Data extracts:

┄┄┄┄┄┄┄┄┄┄

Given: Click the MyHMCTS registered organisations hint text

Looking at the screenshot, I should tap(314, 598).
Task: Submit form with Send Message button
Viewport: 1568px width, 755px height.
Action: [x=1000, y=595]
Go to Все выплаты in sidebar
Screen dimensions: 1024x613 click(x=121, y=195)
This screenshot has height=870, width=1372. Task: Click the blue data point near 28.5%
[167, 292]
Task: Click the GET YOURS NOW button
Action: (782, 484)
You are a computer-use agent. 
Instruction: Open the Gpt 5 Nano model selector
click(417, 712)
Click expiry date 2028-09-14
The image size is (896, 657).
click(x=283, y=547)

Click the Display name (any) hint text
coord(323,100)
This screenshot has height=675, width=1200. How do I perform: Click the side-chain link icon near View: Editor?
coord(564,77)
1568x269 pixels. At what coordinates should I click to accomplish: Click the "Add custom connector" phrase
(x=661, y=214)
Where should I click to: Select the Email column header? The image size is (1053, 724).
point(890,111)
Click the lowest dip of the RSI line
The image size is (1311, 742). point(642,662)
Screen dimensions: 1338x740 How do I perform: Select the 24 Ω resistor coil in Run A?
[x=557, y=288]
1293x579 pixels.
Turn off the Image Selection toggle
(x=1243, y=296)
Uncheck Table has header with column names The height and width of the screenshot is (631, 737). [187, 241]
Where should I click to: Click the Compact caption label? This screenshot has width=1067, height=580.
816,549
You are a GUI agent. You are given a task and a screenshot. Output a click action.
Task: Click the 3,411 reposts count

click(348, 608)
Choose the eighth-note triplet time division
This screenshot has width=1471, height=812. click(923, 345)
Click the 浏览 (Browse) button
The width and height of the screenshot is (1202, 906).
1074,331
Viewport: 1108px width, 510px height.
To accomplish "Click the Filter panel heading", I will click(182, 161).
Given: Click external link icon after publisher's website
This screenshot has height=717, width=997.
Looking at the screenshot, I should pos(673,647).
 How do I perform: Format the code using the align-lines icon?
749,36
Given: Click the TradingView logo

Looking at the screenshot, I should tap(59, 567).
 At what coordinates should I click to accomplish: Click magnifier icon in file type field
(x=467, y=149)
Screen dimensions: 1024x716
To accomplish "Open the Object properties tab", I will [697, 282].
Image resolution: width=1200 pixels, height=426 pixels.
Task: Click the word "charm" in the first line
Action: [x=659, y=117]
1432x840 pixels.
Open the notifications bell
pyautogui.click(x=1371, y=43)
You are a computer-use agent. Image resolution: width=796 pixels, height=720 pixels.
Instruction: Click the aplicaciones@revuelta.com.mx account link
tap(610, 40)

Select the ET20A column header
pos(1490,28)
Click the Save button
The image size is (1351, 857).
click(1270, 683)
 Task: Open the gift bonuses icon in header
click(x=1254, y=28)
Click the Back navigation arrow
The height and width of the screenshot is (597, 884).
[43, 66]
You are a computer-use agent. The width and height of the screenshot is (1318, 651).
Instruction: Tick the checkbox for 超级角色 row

┄┄┄┄┄┄┄┄┄┄

Work item:
Lines holding the word "computer" in the records above: how many are there? Answer with the number only.

Your solution:
3